The city of San Francisco will begin banning natural gas as a heating or cooking energy source for all new residential and commercial buildings—except restaurants—as of next June, adding to a prohibition already in place banning natural gas in new city-owned buildings.
The U.S. Sierra Club called the ban, passed unanimously by the San Francisco Board of Supervisors last week, the “strictest natural gas prohibition passed by a big city so far in California,” writes Bloomberg. Similar measures are popping up all over, it adds, with nearly 40 municipalities throughout the state now enforcing natural gas hookup restrictions.

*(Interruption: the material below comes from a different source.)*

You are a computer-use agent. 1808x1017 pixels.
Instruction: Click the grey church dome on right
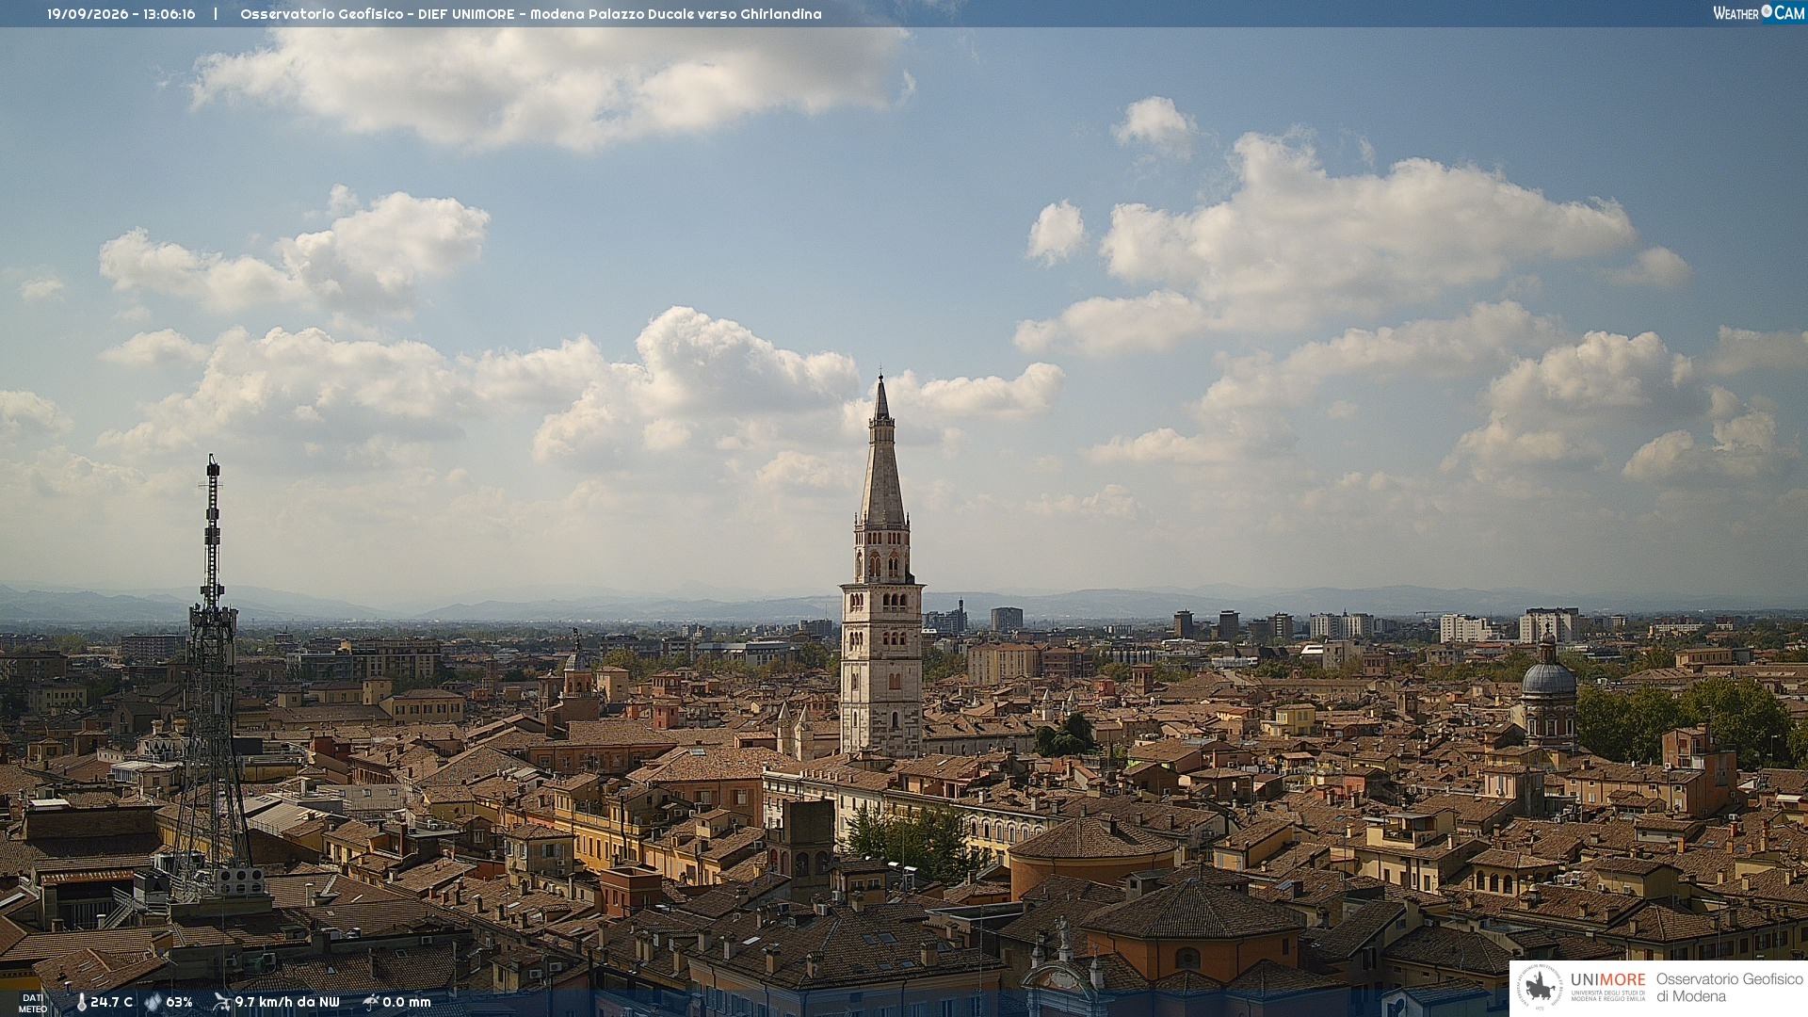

In its own report on the ban, Inside Climate News notes that “residential and commercial buildings account for more than 40% of San Francisco’s total greenhouse gas emissions, with the burning of natural gas responsible for the bulk of that.”
The city’s current power mix reflects that of the nation as a whole, adds InsideClimate, with natural gas “responsible for nearly 40% of the country’s total carbon emissions released each year, or 619 million metric tonnes of CO2.”
While both public health directives and “plummeting” renewable energy costs increasingly favour the switch away from natural gas, a smooth transition is encountering headwinds from lawmakers like Massachusetts’ attorney general, who recently struck down a Boston suburb’s ban on natural gas hookups on the grounds that the city ordinance was overridden by state law on the subject. (California’s constitution “allows city regulations to exceed state ones,” writes Inside Climate.)
In other states, notably those with Republican majorities, legislatures have been actively seeking to prohibit gas bans outright. Arizona, Louisiana, Oklahoma, Tennessee, and Texas are among the states (numbering at least eight in total) that have made it illegal for local governments to adopt either natural gas bans or electrification measures.
Such measures sail against the economic winds, however. According to a recent study out of the University of California, Berkeley, “switching to clean energy sources would inject US$1.7 trillion into the U.S. economy over the next 15 years, and prevent up to 85,000 premature deaths by 2050,” writes Inside Climate.